ENTRIES —
════

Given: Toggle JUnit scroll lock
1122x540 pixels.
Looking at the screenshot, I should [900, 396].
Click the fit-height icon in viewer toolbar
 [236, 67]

════

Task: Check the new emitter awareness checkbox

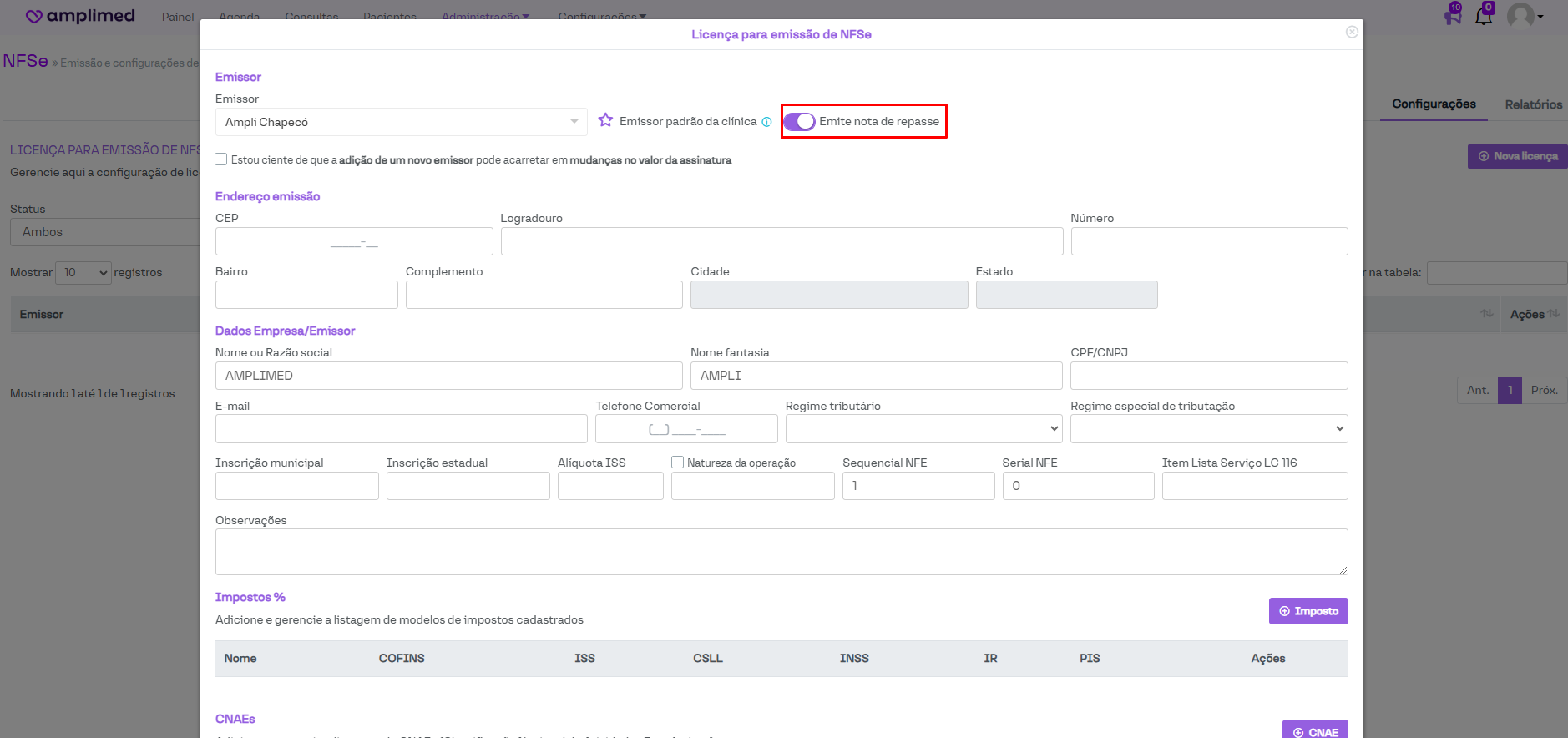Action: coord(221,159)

════

EXERCISE REQUIREMENTS —
Which lines in the listing above contain the string "checkbox"? Copy each of them out in full.

FULL ANSWER —
Task: Check the new emitter awareness checkbox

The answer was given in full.